A reminder of how quickly the technology world evolves; it’s not only regulations which need to catch-up, but business practices too, as a Supreme Court opens the door for privacy lawsuits.
In an interesting case, the Supreme Court of Illinois has set precedent for its Biometric Information Privacy Act (BIPA). Companies who have not appropriately obtained consent from individuals before storing biometric data can now be sued under the BIPA without said individual being damaged, fraud for example, by the scenario. The ruling makes BIPA a dangerous piece of paper, as effective use of the Freedom of Information Act could put a few in precarious positions.
This case, Rosenbach versus Six Flags, has pinned a 14-year-old against the amusement park for collection and storage of thumbprint data without informed consent. The BIPA prohibits companies from gathering, using, or sharing biometric information without informed opt-in consent, though the issue which the Supreme Court has been considering is whether there are grounds for a lawsuit without damage being inflicted to the user.
“Contrary to the appellate court’s view, an individual need not allege some actual injury or adverse effect, beyond violation of his or her rights under the Act, in order to qualify as an ‘aggrieved’ person and be entitled to seek liquidated damages and injunctive relief pursuant to the Act,” stated Chief Justice Lloyd Karmeier in his decision.
But why is this a dangerous decision for businesses locating or operating in Illinois? Because business practises are not keeping up with the tsunami of data which emerging, and many companies do not have fully visibility into the data which they hold.
One of the problems we saw in the build up to General Data Protection Regulation (GDPR) in Europe was an understanding of what data companies actually had their hands on. With the 21st century’s version of a land-grab seeing companies scrap for as much information as possible through the last decade, few companies actually managed to effectively store and categorize.

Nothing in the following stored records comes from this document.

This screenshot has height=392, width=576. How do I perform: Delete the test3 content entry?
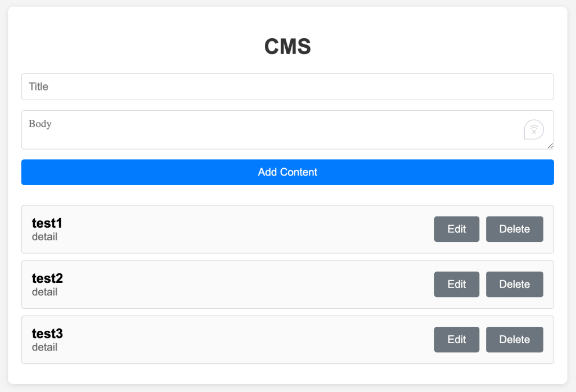point(514,339)
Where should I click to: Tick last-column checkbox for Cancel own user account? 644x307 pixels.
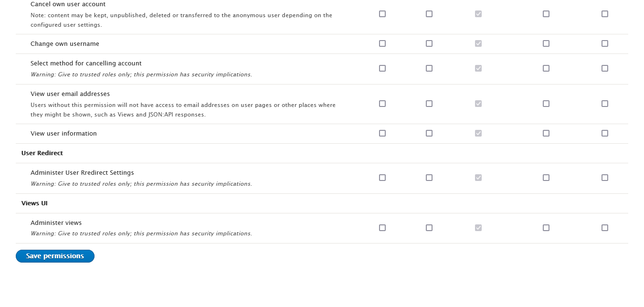click(605, 14)
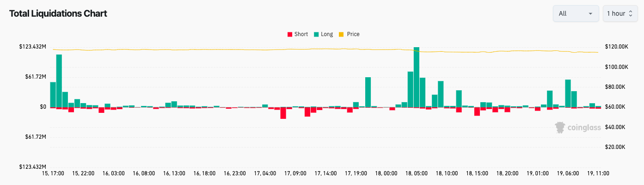Click the red Short legend swatch
Image resolution: width=644 pixels, height=185 pixels.
[x=290, y=34]
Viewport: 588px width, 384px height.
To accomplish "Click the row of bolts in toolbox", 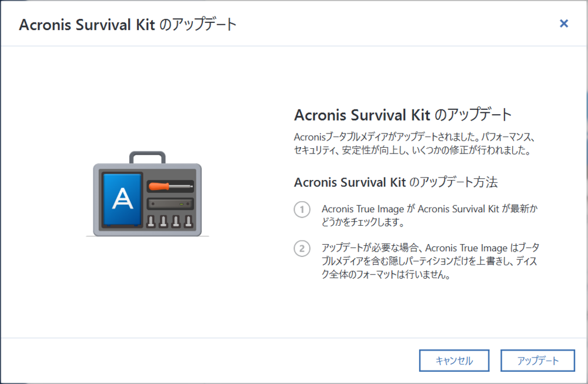I will 170,221.
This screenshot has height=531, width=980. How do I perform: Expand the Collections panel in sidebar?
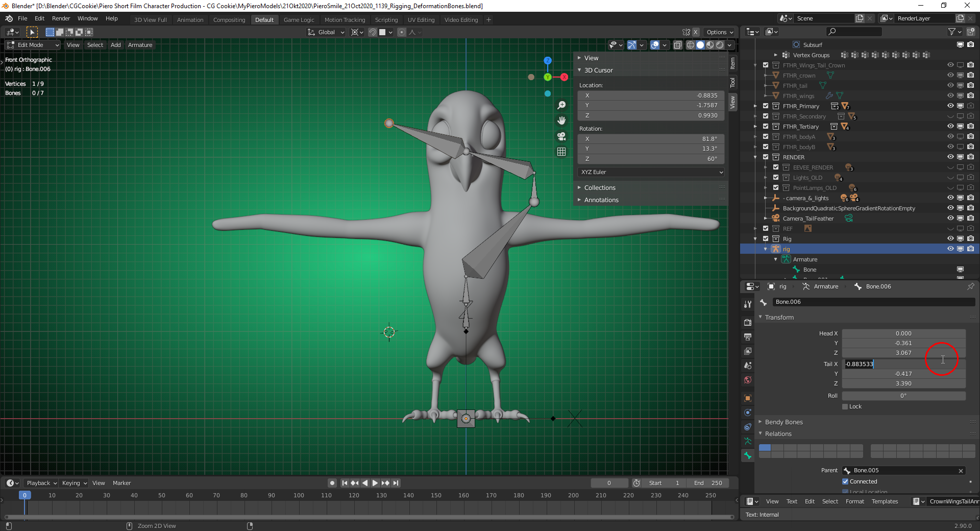click(600, 188)
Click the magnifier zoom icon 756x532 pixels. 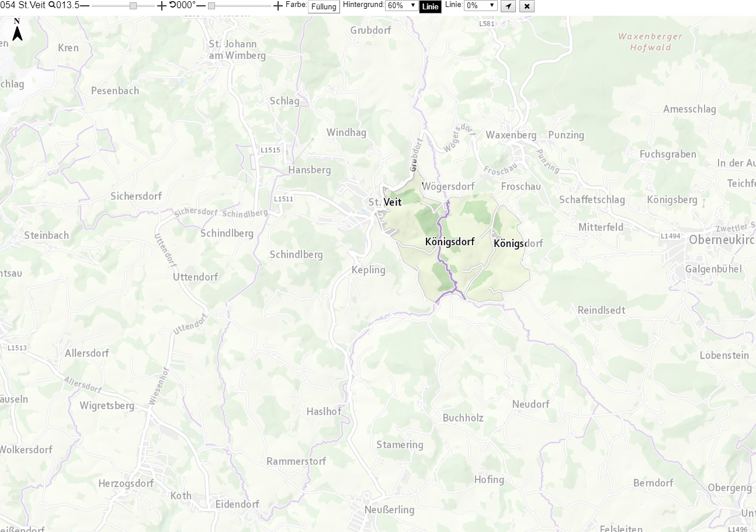[x=51, y=5]
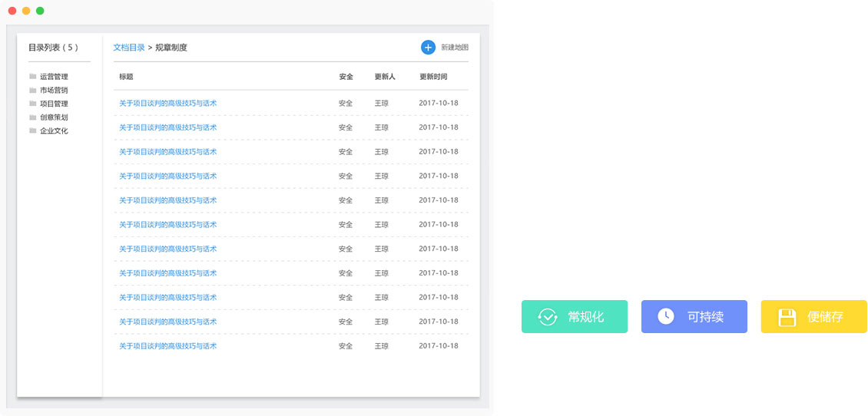Click the 目录列表 (5) sidebar heading
This screenshot has width=868, height=416.
pyautogui.click(x=53, y=48)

Before any company can consider calling themselves complaint (under GDPR, BIPA or any new data-orientated regulations) a full data audit would have to be completed; this discovery process was a critical step in the process. In conversations over coffee, a few consultants told us this was a significant issue for UK companies. During the audit, some were finding they were holding onto sensitive data, which they had no idea existed, and were in violation of data privacy and protection regulations.
BIPA is a no-where near as wide-ranging as some data protection and privacy regulations, though we suspect there will certainly be numerous companies who are now non-compliant under this new ruling and precedent. This is the issue with technology; it’s moving so much faster than the red-tape bureaucrats. Technology is implemented before regulations governing the usage, or business practises to ensure compliance, can be deployed. It creates a dangerous position where companies could be non-compliant without even realising.
In Illinois, as there no-longer needs to be proof of damages to individuals anymore, effectively placed Freedom of Information Acts could see similar cases brought in-front of the courts. In the rush to remain relevant through embracing technology, few have considered the boring aspect of regulation. Who would, considering how long it takes the courts to catch-up? But this is a case where being cutting-edge technology is a two-edged sword.